Counseling is an important aspect of the CPC. An effort is made to have counselors who have been through the things in which they attempt to guide a person through, giving more weight to the voice of experience. Being able to relate to those who come to them also tends to make counselors significantly less judgemental, which is always a concern for those who share their darkest moments with complete strangers.
Abortion, especially, is a hot button issue in which the CPC deals. While discouraging the act, they still offer counseling for both the mother and the father of an aborted baby. Emphasis on the father is something in which they take pride, as that aspect of the situation is often overlooked and undervalued by society at large.
Funding for such programs is a huge benefit for the communities in which the CPC serves, as taking on such problems alone can really hinder the way in which one lives.

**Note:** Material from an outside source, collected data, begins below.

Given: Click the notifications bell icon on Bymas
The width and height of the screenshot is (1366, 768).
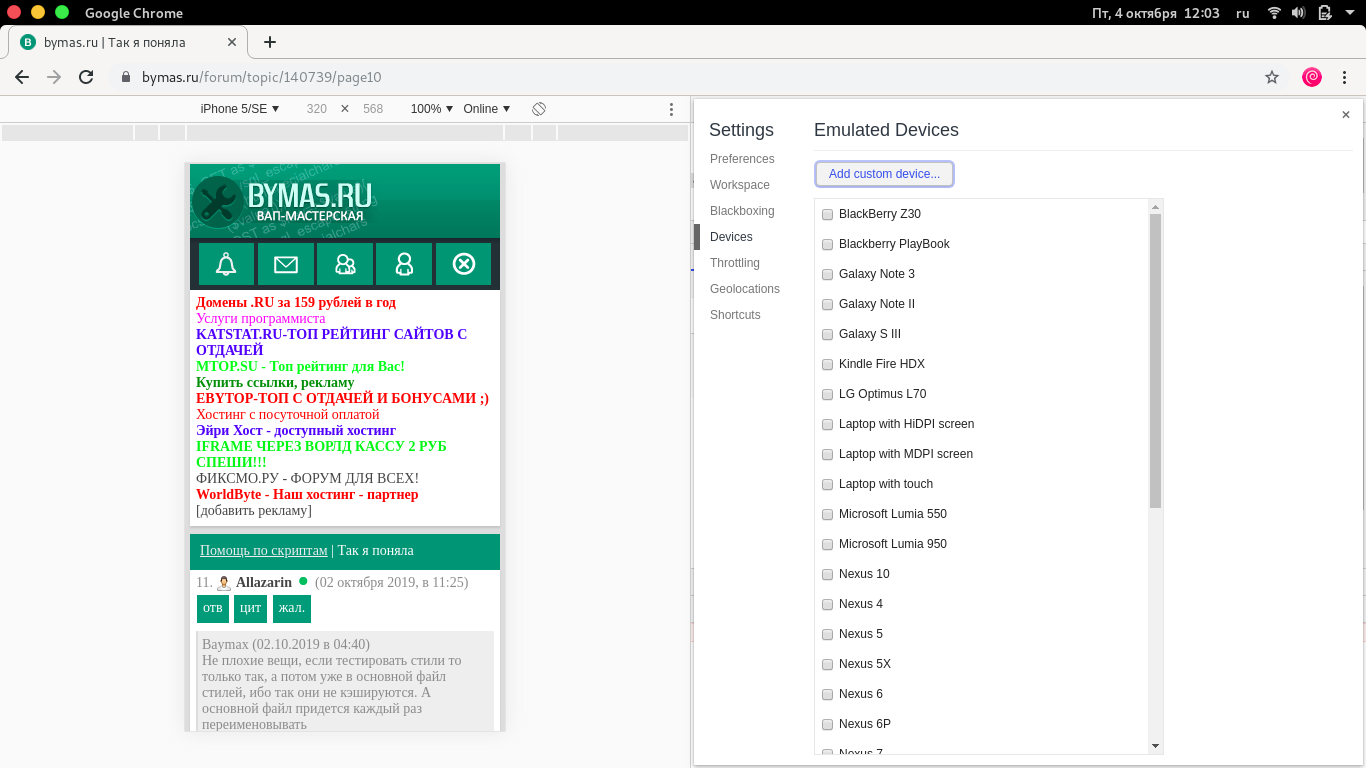Looking at the screenshot, I should [226, 264].
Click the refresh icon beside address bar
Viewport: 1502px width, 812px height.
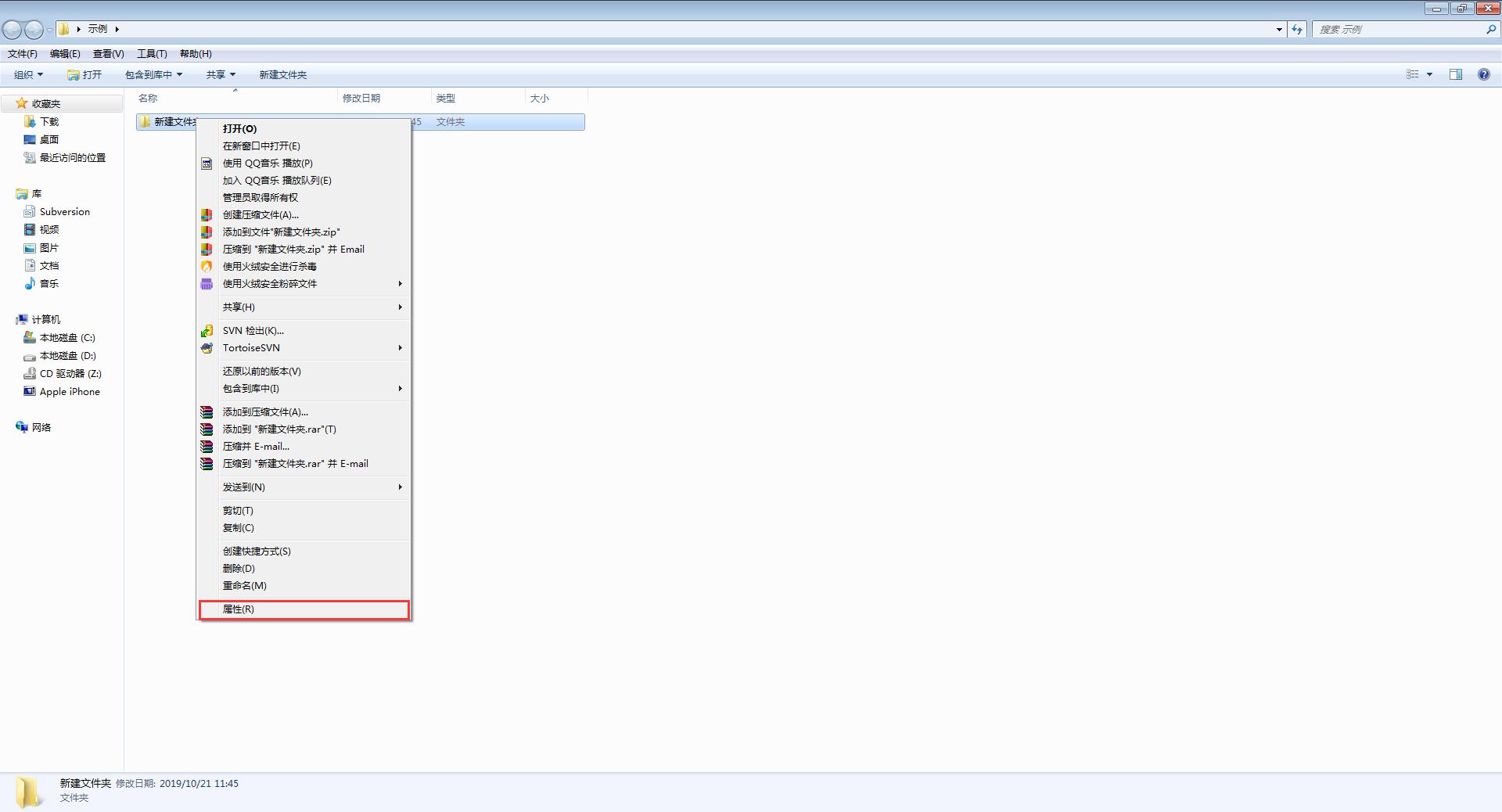point(1297,29)
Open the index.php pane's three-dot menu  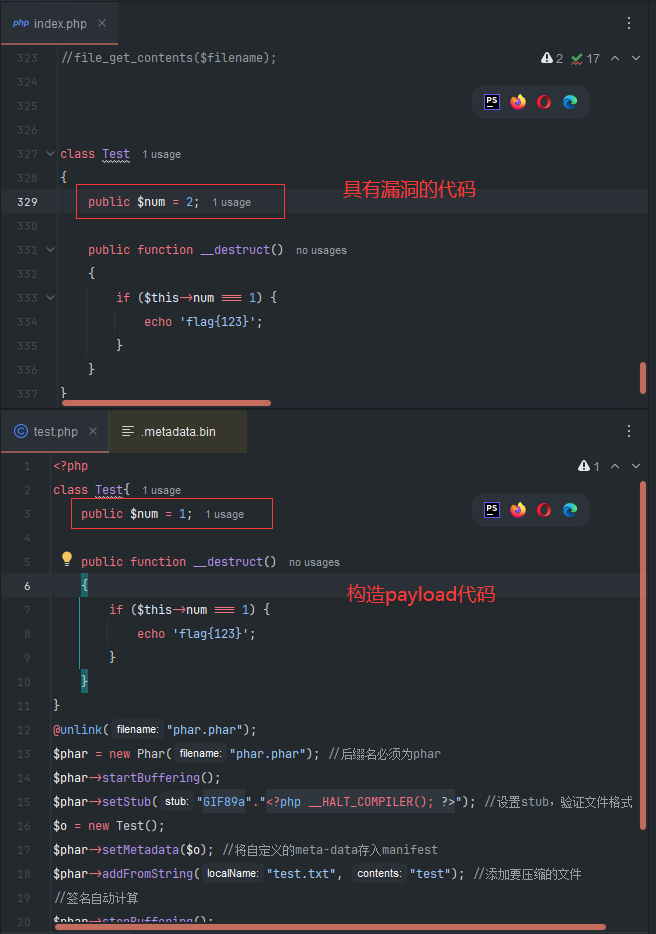click(629, 23)
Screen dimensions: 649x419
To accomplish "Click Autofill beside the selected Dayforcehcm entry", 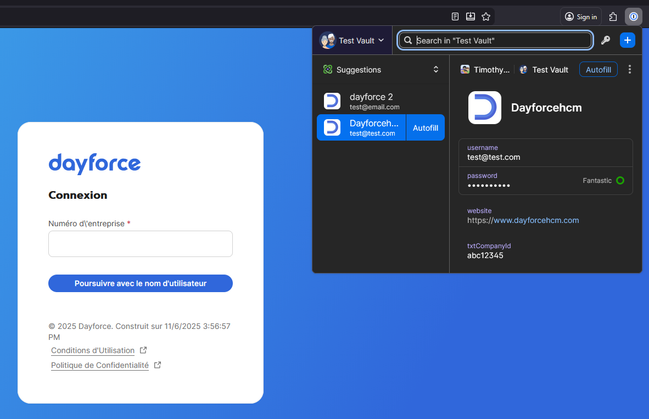I will click(x=425, y=128).
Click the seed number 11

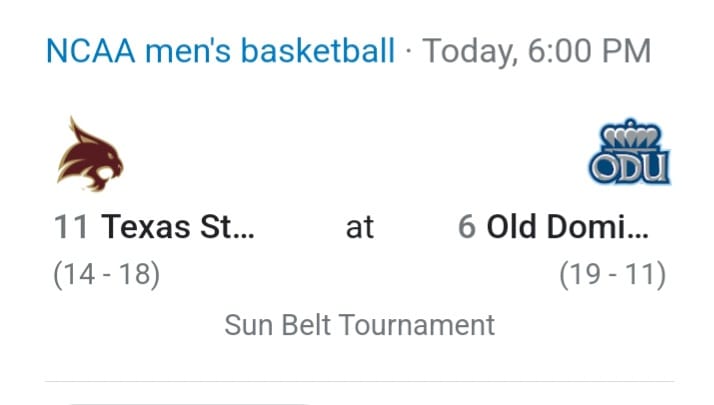pos(71,227)
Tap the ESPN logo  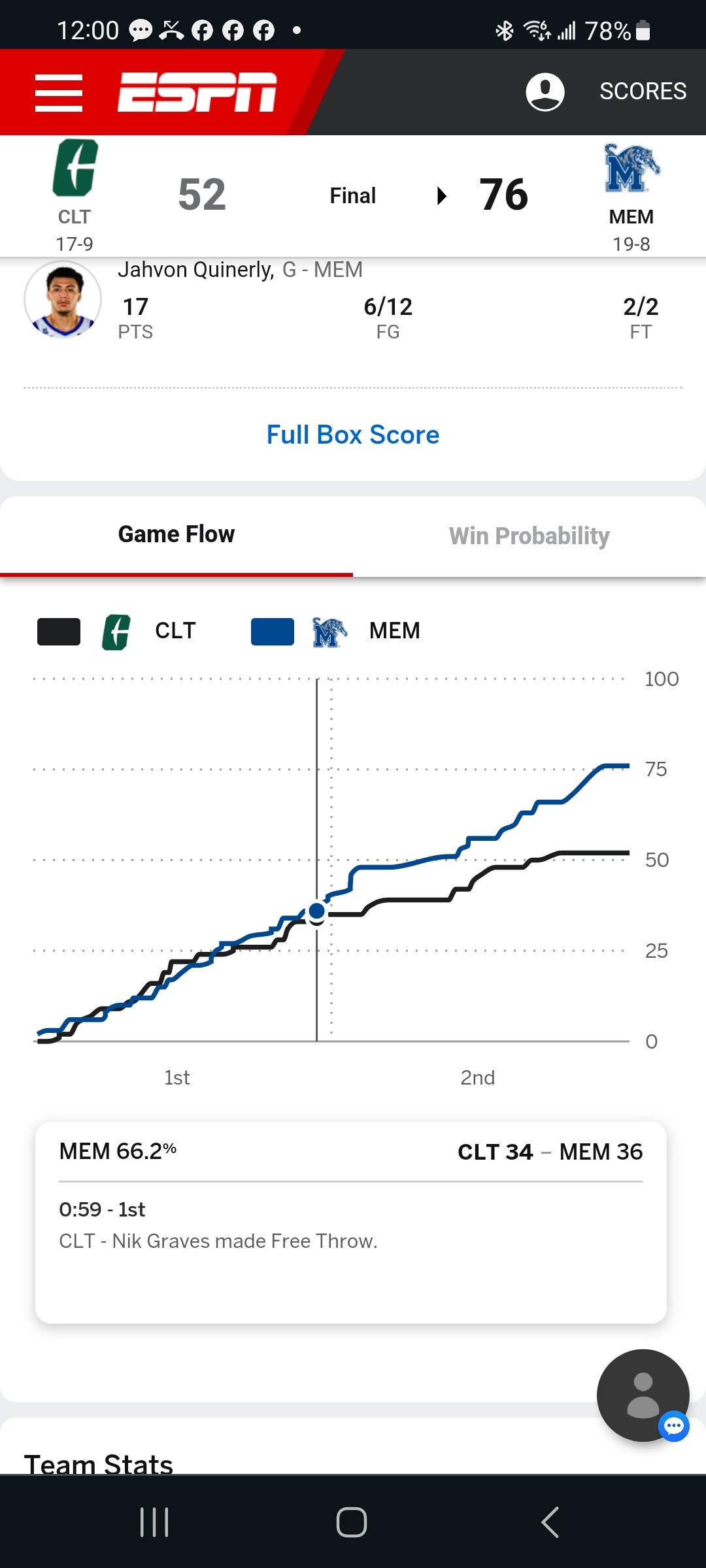[x=197, y=92]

Of course, the giving away of free stuff is always a crowd pleaser. Giving away may not be the best way to put it, though. People wishing to obtain goods such as diapers and other things essential to raising a child, are required to take brief courses and earn points to spend. The idea is to educate young mothers as well as supply them with what they need.
There are several ways in which the CPC improves the area, and they face issues some would rather ignore head on in an effort to ease the difficulties of those dealing with them. Every penny that was and will be donated to the CPC will better the community.
Perhaps we should look forward to the twenty-ninth annual Life Walkathon.